Ayant déjà subi des vio­lences sexuelles et des rup­tures fami­liales, ce sont des jeunes filles “multi-​vulnérabilisées” constate une édu­ca­trice. Cela, les pré­da­teurs le repèrent et prennent contact sur les réseaux sociaux ou vont jusqu’à tour­ner en “voi­ture autour du foyer” pour for­cer une rencontre. 

Pour Lucie, les choses ont com­men­cé par une pré­sence ras­su­rante, don­nant l’illusion d’être pro­té­gée. La jeune fille parle aujourd’hui d’un “retour­ne­ment de cer­veau”. Elle pen­sait vivre le grand amour, mais un jour, son “lover boy” – comme les appellent les éducateur·rices – lui demande de tra­vailler pour lui. Prise dans l’engrenage, tout arrê­ter lui semble infai­sable pen­dant plu­sieurs mois. Avec des menaces phy­siques et vio­lences psy­cho­lo­giques, les prédateurs-​proxénètes les main­tiennent sous leur emprise, en bonne “mar­chan­dise”. 

Chloé, quant à elle, ne vit plus au foyer et tente de faire face aux trau­ma­tismes lais­sés par des vio­lences phy­siques et psy­chiques. On la découvre en train d’encadrer un cercle de parole d’adolescentes qui vivent en foyer. Les fugues, le dan­ger, la soli­tude : Chloé cherche à sen­si­bi­li­ser pour ne pas voir de nou­velles jeunes subir les mêmes expé­riences. Mais com­ment venir en aide si, en face, la jeune fille cette main ten­due, la refuse, la rejette, pense ne pas la méri­ter et a la sen­sa­tion d’être un poids pour son entou­rage ? Ce sont les ques­tions que pose le par­cours d’éva, une ado­les­cente de 14 ans à peine, qui a été vic­time de la dif­fu­sion de vidéos intimes à son insu sur Snapchat.

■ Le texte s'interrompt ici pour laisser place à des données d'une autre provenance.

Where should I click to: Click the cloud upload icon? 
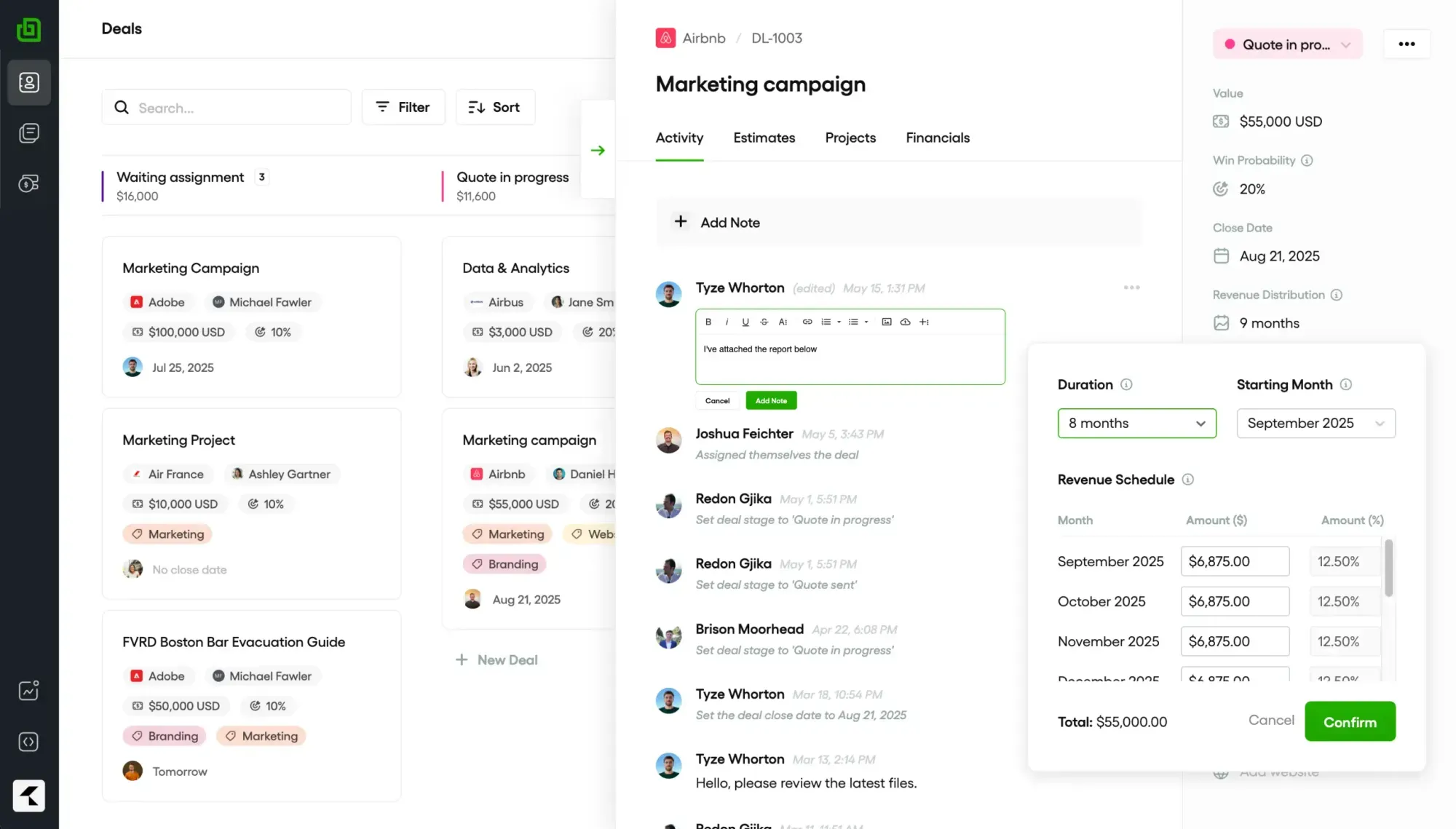[x=905, y=322]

Pour ces jeunes filles, si choix il y a, c’est celui des hommes bien plus âgés qui paient pour un “accès au corps de mineures”, selon une édu­ca­trice. “Aucune fille ne devrait être mani­pu­lée”, affirme une autre tra­vailleuse du foyer à Lucie. Lors de l’une de leurs entre­vues, elle des­sine et tente de mettre des mots sur des méca­nismes toxiques. L’urgence est de faire la dif­fé­rence entre l’amour et la mani­pu­la­tion, et de leur reti­rer la res­pon­sa­bi­li­té et la culpa­bi­li­té qui peuvent les envahir. 

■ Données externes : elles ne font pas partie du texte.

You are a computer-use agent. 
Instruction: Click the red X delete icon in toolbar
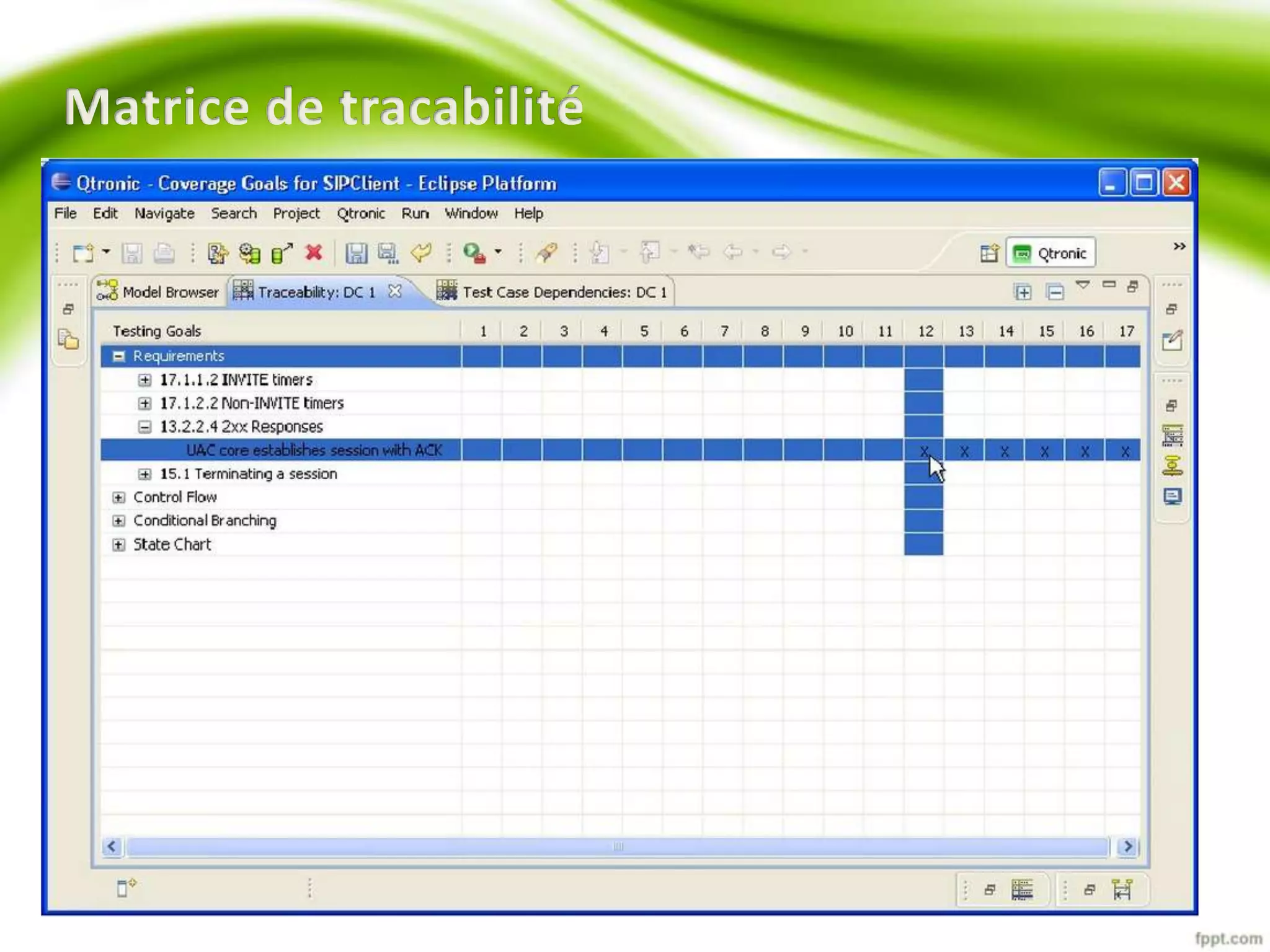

Lire aus­si l Documentaire sur le fémi­ni­cide de Julie Douib : autop­sie d’un sys­tème judi­ciaire défaillant et d’une omerta

“Au début, on a l’impression de chan­ger le monde. à la fin, si cela per­met aux cre­vettes que l’on a ren­con­trées d’aller un peu mieux, c’est déjà pas mal”, raconte le direc­teur du foyer qui cherche à les accom­pa­gner par tous les moyens à sa dis­po­si­tion. Le réa­li­sa­teur met à l’honneur les travailleur·euses sociaux·ales, qui accom­pagnent et font de leur pré­sence incon­di­tion­nelle un socle pré­cieux pour les rési­dentes. “On est pas là pour enfer­mer ni for­cer à res­ter”, mais pour faire en sorte que chaque erreur, chaque rechute, chaque fugue, soit tou­jours accueillie et écou­tée. L’enjeu pre­mier est de main­te­nir un lien à tra­vers un espace de parole et de res­ter attentif·ive aux appels à l’aide. Contre les regards exté­rieurs, qui consi­dèrent les jeunes placé·es en foyer comme des délinquant·es, le direc­teur affirme : “Non, ce sont des enfants à pro­té­ger.” En dépit du peu de moyen et du sen­ti­ment d’impuissance des proches et des éducateur·rices, on voit tout le tra­vail mis en œuvre pour que des ado­les­centes se sentent entou­rées et sortent de sché­mas toxiques et dangereux. 

Comme si j’étais morte inter­roge et nous laisse même avec de nom­breuses ques­tions sur l’ASE, les proxé­nètes, les consé­quences trau­ma­tiques des vio­lences subies. L’œuvre nous per­met fina­le­ment d’être témoin du tra­vail réso­lu­ment humain des éducateur·rices du foyer. Mais sur­tout de la force que les ado­les­centes en lutte per­ma­nente déploient. 

Lire aus­si l Prostitution des mineures : un refuge pour s'en sortir

Comme si j'étais morte, de Benjamin Montel. Documentaire de 58 min, dis­po­nible sur France.tv Slash et dif­fu­sé le 26 mars sur France 5.